WHAT YOU SHOULD DO: From the material below, pull each line containing the string "computer".

ENTRIES SHOWN:
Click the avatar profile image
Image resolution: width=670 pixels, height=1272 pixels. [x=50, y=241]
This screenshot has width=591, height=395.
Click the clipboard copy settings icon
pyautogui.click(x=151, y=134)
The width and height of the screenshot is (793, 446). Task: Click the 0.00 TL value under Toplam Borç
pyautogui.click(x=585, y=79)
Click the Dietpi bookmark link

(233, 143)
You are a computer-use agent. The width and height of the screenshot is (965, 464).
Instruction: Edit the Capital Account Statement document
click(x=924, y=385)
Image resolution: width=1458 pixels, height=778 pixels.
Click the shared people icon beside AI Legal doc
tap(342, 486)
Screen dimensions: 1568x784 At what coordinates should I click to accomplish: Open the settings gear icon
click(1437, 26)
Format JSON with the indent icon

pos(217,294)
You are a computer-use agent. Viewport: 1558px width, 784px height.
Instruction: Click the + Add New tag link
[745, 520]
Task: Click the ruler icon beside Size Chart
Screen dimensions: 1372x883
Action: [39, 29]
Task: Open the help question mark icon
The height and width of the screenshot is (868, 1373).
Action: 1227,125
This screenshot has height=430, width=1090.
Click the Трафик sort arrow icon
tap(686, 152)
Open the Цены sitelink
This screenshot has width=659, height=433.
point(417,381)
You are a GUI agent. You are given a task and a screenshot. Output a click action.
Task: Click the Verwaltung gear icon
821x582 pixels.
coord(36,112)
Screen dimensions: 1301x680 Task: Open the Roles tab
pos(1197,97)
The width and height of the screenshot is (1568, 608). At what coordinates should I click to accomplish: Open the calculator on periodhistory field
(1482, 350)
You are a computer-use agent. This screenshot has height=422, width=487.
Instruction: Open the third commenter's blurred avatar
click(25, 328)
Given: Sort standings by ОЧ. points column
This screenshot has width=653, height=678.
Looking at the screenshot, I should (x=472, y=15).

SOLUTION TO THIS EXERCISE:
You are a computer-use agent. The width and height of the screenshot is (965, 464).
You are a computer-use agent. Viewport: 1558px width, 784px height.
You are a computer-use agent. This screenshot has height=422, width=487.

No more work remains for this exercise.